What is Kangaroo Care?
Kangaroo Care is the skin-to-skin contact with mother or caregiver and child. The Kangaroo Care is a natural form of therapy which developed out of need. Parents became living incubators in Bogotá, Columbia when there was a shortage of incubators in one hospital. Babies’ body temperatures were stabilized when the baby was placed between the mother’s breasts in the kangaroo position.
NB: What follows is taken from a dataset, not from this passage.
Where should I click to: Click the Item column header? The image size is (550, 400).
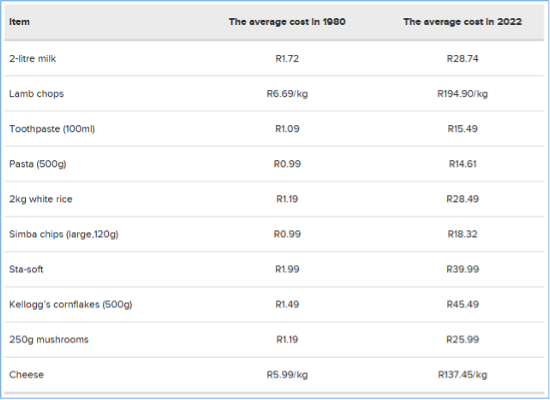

Often other family members such as fathers came in as well and took part in the Kangaroo Care. (Feldman, 2004)
The Kangaroo Care method spread to other parts of the world by the early 1990’s including the United States and Europe. (Feldman, 2004) Studies have shown the favorable effects of kangaroo care on the functioning and behavior of premature infants. (Feldman, Weller, Eidelman, & Sirota, 2002) Studies had also shown that this method has also been used successfully with full term babies and could even alleviate the pain during medical procedures, such as immunizations. (Feldman, 2004) The Kangaroo Care is said to also strengthen the maternal-infant attachment bond.
What is Maternal-Infant Bond?
A Maternal-Infant bond normally occurs during pregnancy and right after the baby is born. Many times the bond strengthens instantaneously as the baby is placed on the mother’s stomach after birth. While some mothers may not feel the instant bond with their child, what about the mothers who can not bond with their child because of health reasons? Premature infants and babies with health problems are placed in the Neonatal Intensive Care Unit following the delivery.
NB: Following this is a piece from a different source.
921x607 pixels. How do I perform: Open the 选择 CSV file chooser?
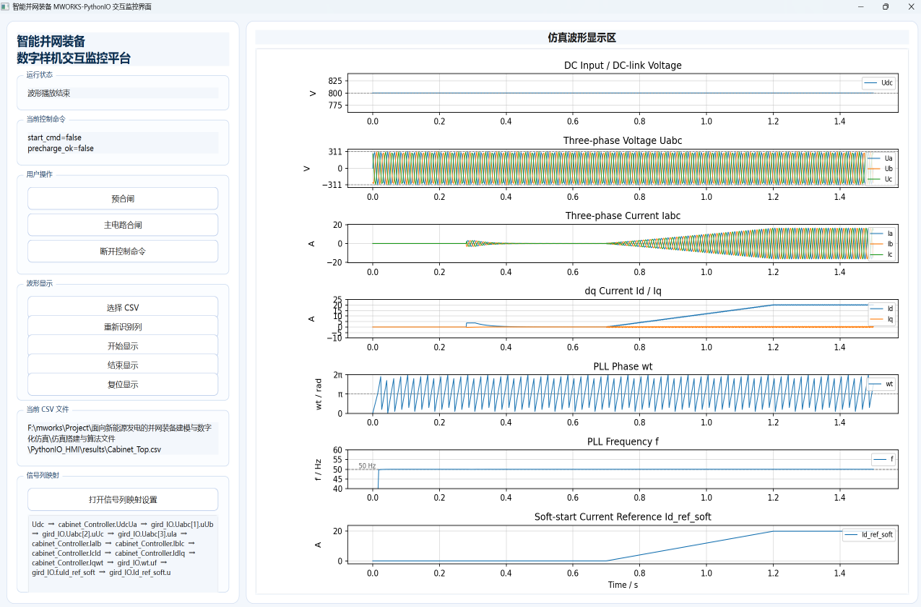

These babies have to sleep in a separate nursery, are hooked up to many devices, and usually will not be released from the hospital with the mother. When this happens mothers feel as if they do not have a connection with their newborn child and many times feel hopeless. Imagine going home to an empty nursery wondering why you do not feel like a mother, even though you just gave birth? Kangaroo Care has been shown to help strengthen the maternal-infant bond, not only with premature births but with healthy births as well.
In our next article we will take a look at studies which have shown the benefits of Kangaroo Care regarding maternal-infant bond as well as health benefits.
Feldman, R. (2004). Mother-Infant Skin-to-Skin Contact and the Development of Emotion Regulation. Advances in Psychology Research. Vol. 27, 113-131.
Feldman, R., Weller, A., Eidelman, A.I., and Sirota, L. (2002). Comparison of Skin-to-Skin (Kangaroo) and Traditional Care: Parenting Outcomes and Preterm Infant Development. Pediatrics, 110 (1), 16.